Mid-Latitude Lightning NOx Production from OMI and WWLLN Data

Thursday, 17 December 2015: 10:35
3008 (Moscone West)
Eric J Bucsela, SRI International Menlo Park, Menlo Park, CA, United States, Kenneth E Pickering, NASA Goddard Space Flight Center, Greenbelt, MD, United States, Dale J Allen, University of Maryland College Park, College Park, MD, United States, Robert Holzworth, University of Washington Seattle Campus, Department of Earth and Space Sciences, Seattle, WA, United States and Nickolay Anatoly Krotkov, NASA GSFC, Greenbelt, MD, United States
Mid- and upper- tropospheric NOx (NO + NO2) is a trace gas important in atmospheric radiative forcing through its regulation of ozone concentrations. Changes in NOx and ozone result in indirect effects on other greenhouse gases such as methane. Lightning is the dominant source of NOx in the free troposphere, and most estimates of the concentration of lightning NOx (LNOx) require knowledge of the amount of this species produced per lightning flash. We present the largest spatial- and temporal-scale investigation of LNOx to date that combines satellite-based NOx estimates and lightning flash data. The data comprise five northern-hemisphere (NH) summers, including much of the mid-latitude regions in North America and Asia and adjacent waters.

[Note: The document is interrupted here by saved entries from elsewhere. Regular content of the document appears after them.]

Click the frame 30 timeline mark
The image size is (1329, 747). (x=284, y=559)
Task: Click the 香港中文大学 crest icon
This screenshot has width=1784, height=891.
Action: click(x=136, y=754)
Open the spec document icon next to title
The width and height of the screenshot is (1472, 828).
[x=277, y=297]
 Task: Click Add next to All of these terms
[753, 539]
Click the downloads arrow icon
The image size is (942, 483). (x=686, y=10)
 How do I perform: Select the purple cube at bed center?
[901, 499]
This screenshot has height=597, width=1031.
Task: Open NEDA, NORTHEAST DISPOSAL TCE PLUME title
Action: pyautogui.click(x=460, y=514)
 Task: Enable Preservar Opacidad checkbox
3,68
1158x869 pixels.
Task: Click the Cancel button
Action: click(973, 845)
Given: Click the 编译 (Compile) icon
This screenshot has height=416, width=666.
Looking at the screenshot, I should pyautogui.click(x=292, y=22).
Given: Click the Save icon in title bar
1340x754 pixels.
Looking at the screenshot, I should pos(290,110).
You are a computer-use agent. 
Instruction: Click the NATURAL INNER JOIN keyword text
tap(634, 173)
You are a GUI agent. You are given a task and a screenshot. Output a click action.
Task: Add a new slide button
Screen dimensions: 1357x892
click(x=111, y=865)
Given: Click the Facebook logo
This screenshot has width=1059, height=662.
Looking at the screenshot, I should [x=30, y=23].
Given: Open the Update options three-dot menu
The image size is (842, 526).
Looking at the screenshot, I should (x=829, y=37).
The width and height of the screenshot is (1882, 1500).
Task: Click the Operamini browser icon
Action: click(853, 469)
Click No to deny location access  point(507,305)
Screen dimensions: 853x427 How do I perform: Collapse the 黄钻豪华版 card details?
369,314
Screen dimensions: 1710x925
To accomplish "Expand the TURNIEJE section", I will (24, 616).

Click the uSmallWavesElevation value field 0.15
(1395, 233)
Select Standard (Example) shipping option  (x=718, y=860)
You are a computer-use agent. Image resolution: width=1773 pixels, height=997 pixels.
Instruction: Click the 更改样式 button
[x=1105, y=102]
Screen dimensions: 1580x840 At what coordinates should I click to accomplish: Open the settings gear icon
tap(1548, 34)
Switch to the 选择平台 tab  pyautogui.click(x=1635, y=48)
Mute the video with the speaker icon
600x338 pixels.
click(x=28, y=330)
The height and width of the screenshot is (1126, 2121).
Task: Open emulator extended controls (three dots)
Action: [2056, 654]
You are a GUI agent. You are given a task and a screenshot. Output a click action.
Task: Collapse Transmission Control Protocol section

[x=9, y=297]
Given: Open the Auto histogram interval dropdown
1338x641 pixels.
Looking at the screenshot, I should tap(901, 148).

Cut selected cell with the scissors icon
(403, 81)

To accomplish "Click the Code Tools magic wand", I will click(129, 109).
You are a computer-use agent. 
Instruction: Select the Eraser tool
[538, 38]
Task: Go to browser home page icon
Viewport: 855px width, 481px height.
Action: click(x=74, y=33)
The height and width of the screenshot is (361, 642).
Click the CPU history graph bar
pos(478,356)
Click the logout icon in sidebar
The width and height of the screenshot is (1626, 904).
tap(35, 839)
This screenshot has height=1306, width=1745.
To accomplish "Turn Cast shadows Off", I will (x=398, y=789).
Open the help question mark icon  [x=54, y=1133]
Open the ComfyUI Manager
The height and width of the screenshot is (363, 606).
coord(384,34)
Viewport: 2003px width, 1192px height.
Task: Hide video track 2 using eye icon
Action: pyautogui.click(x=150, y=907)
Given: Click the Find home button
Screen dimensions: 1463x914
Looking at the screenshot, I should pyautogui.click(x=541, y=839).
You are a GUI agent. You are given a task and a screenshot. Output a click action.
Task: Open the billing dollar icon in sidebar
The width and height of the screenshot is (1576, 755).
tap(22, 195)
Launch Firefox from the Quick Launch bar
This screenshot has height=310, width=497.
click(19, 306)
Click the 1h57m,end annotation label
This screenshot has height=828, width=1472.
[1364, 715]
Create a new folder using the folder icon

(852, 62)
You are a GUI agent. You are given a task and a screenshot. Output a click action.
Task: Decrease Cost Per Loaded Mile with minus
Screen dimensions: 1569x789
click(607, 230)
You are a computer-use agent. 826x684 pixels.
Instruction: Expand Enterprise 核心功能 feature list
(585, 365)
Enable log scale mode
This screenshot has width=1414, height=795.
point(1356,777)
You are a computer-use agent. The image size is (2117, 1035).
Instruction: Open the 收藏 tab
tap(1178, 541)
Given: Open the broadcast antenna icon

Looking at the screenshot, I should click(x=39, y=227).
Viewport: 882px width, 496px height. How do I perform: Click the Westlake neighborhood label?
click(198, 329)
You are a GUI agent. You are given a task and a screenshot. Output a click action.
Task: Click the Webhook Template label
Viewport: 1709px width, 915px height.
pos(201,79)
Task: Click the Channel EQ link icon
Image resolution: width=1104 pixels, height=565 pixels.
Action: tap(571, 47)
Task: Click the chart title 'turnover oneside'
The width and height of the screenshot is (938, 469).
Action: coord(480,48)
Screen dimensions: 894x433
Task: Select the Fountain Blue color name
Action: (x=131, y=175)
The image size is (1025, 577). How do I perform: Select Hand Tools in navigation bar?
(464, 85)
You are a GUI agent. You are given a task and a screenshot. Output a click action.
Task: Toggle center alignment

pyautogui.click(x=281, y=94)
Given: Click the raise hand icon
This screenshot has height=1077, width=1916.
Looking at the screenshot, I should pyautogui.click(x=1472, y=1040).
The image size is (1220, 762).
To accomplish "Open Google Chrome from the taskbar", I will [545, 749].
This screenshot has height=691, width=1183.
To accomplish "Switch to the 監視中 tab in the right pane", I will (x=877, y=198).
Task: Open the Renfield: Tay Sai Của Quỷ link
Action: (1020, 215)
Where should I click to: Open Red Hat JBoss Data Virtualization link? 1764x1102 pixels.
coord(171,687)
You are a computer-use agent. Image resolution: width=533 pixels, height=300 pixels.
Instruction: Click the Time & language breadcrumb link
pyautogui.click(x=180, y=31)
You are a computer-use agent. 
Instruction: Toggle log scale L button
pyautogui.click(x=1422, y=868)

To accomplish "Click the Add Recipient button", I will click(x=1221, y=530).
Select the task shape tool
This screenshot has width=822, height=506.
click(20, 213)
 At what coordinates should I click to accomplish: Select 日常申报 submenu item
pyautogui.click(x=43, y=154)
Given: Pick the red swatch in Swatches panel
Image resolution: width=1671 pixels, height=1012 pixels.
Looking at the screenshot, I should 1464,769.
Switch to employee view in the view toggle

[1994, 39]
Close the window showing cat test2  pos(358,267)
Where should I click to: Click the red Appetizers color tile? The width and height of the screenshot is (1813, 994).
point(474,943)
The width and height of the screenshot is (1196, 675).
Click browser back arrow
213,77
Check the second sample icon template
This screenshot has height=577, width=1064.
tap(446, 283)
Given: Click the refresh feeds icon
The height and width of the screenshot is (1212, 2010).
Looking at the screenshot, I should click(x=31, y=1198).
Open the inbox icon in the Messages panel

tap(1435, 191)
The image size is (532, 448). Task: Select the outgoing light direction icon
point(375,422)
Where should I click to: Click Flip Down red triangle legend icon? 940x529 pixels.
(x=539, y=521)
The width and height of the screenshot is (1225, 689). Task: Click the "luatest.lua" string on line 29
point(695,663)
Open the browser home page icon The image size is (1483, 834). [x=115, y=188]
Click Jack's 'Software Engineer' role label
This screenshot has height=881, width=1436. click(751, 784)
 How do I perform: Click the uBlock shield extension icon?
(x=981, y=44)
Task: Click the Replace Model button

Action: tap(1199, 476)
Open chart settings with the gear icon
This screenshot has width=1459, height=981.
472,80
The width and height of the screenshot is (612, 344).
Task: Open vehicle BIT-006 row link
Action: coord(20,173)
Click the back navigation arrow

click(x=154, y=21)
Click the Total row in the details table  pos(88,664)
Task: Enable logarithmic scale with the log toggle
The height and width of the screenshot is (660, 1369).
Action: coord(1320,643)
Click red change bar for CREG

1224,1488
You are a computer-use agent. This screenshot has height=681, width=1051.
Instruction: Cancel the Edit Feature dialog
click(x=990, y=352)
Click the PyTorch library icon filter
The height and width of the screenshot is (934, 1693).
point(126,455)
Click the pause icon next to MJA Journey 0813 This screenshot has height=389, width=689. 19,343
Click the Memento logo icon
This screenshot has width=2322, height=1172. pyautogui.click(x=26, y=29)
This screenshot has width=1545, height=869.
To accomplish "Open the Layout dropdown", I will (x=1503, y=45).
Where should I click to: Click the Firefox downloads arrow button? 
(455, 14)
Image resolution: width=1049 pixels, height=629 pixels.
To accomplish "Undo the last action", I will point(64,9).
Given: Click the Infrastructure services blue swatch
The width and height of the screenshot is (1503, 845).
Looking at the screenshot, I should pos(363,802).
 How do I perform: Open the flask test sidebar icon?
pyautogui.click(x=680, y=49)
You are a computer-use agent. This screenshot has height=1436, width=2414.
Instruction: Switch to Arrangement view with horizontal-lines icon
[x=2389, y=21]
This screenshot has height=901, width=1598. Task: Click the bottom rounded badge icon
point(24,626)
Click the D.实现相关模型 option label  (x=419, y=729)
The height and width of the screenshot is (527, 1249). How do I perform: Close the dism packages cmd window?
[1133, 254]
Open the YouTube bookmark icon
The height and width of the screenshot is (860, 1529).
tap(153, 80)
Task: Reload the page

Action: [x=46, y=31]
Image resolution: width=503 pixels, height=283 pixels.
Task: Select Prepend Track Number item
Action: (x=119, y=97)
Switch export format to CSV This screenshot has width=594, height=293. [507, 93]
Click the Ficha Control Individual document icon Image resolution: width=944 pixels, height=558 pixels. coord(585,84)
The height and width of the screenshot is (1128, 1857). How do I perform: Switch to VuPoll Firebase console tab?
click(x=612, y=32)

NO2 measurements from the Ozone Monitoring Instrument (OMI), selected from cloudy areas, are converted to LNOx and compared with flashes preceding OMI overpass by 1 – 4 hours. The flash counts are derived from ground-based World Wide Lightning Location Network (WWLLN) data that are adjusted for detection efficiency by comparing them with Optical Transient Detector and Lightning Imaging Sensor satellite data. We find reasonable correlation between the number of lightning flashes and the amount of LNOx produced and estimate mean efficiencies for the production of LNOx in various NH regions. Overall results indicate mole/flash values near the low end of those reported in previous LNOx studies, as well as a possible dependence of production efficiency on flash rate. These findings have potential implications for upper tropospheric trace gases and the global NOx budget.